▸ MATERIAL FOR THE TASK
((
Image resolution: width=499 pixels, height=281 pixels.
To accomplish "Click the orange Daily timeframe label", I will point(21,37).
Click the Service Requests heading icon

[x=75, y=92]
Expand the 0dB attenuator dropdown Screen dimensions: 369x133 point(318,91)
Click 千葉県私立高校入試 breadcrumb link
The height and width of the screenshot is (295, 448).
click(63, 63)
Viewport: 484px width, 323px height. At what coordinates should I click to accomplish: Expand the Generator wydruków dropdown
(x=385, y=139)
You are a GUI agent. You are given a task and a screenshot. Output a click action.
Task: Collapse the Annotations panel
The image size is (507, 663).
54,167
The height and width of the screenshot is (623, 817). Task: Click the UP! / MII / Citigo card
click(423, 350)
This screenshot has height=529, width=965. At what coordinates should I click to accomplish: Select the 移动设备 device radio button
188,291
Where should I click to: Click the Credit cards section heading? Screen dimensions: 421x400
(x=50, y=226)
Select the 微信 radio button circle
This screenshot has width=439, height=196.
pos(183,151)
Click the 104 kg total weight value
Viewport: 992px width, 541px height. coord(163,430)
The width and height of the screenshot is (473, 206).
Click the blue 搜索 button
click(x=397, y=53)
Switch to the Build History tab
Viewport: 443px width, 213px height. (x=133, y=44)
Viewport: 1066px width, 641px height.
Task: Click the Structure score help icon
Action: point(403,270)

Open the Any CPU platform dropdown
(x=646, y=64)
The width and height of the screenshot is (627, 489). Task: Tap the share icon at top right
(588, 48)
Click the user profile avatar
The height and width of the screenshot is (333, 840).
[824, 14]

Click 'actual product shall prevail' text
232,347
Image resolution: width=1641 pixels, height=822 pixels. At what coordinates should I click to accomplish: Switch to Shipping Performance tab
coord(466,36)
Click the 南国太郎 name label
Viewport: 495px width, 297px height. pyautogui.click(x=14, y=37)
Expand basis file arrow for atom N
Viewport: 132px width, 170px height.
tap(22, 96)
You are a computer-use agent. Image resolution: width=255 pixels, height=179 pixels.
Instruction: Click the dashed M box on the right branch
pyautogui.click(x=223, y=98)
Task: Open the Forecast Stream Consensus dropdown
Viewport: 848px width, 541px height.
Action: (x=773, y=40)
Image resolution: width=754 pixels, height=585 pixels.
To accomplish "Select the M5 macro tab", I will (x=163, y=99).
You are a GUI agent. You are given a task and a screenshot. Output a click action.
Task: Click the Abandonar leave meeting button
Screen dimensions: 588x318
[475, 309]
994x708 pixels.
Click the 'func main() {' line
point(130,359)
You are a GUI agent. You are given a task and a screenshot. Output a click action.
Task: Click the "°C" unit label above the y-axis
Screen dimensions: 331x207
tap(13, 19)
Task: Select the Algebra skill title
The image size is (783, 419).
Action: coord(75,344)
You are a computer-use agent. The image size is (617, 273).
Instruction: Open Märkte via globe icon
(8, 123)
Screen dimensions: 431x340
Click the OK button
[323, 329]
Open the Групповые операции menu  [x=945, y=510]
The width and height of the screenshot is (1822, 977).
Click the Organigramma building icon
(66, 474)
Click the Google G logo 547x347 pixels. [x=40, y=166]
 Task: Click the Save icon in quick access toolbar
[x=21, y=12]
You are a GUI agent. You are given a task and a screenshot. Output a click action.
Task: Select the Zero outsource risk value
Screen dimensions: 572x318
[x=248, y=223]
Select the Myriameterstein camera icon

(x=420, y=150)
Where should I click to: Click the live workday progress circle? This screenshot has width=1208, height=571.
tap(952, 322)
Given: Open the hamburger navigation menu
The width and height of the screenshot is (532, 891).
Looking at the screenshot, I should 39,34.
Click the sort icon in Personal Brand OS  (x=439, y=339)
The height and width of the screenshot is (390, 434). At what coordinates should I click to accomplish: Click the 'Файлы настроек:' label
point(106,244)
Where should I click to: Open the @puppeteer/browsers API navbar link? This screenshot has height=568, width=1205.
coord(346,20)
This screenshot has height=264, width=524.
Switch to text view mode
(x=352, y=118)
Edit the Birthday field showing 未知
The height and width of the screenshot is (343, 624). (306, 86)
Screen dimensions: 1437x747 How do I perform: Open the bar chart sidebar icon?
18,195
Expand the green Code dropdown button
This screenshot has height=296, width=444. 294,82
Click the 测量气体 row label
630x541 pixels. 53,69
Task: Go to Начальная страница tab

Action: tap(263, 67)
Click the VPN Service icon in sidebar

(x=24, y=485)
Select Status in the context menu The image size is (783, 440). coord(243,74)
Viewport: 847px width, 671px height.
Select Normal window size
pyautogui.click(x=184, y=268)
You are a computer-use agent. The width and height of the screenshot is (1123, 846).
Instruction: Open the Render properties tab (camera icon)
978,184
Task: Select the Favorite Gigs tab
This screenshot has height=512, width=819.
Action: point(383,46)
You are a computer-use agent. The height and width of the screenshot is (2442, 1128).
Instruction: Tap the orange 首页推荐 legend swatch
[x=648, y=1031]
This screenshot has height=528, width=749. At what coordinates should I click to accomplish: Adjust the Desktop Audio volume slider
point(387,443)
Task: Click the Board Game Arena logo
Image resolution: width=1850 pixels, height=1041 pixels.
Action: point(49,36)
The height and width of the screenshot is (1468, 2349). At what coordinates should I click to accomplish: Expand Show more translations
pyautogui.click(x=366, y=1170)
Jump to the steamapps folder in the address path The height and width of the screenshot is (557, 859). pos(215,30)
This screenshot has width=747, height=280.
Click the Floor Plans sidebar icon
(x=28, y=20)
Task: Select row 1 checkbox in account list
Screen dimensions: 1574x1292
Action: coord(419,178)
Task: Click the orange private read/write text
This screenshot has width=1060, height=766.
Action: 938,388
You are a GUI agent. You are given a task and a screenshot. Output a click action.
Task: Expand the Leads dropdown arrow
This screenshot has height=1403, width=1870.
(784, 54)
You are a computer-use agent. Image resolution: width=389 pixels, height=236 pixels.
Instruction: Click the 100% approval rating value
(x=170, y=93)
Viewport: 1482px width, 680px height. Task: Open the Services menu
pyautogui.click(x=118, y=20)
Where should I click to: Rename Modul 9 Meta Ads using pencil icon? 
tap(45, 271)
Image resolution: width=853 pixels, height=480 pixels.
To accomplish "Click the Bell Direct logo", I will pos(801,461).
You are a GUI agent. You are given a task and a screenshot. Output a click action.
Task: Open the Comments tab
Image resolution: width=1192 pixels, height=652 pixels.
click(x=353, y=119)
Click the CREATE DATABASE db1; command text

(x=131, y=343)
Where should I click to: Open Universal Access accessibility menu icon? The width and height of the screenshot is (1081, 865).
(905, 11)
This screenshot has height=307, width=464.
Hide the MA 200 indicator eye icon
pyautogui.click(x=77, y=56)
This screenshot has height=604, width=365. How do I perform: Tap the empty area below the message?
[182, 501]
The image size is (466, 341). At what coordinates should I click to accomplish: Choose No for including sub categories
))
▸ WHAT THE TASK REQUIRES
Rescale the stretch of the listing from the line containing "You are a computer-use agent. Image resolution: width=255" through the line containing "Action: (x=773, y=40)", including both of those lines. Reproduce those lines with the requests included, multiplying every click coordinate in the answers by 2.15 and rounding to the nearest whole number, with halves rounded up.

▸ RESPONSE TO THE TASK
You are a computer-use agent. Image resolution: width=255 pixels, height=179 pixels.
Instruction: Click the dashed M box on the right branch
pyautogui.click(x=479, y=211)
Task: Open the Forecast Stream Consensus dropdown
Viewport: 848px width, 541px height.
Action: (x=1662, y=86)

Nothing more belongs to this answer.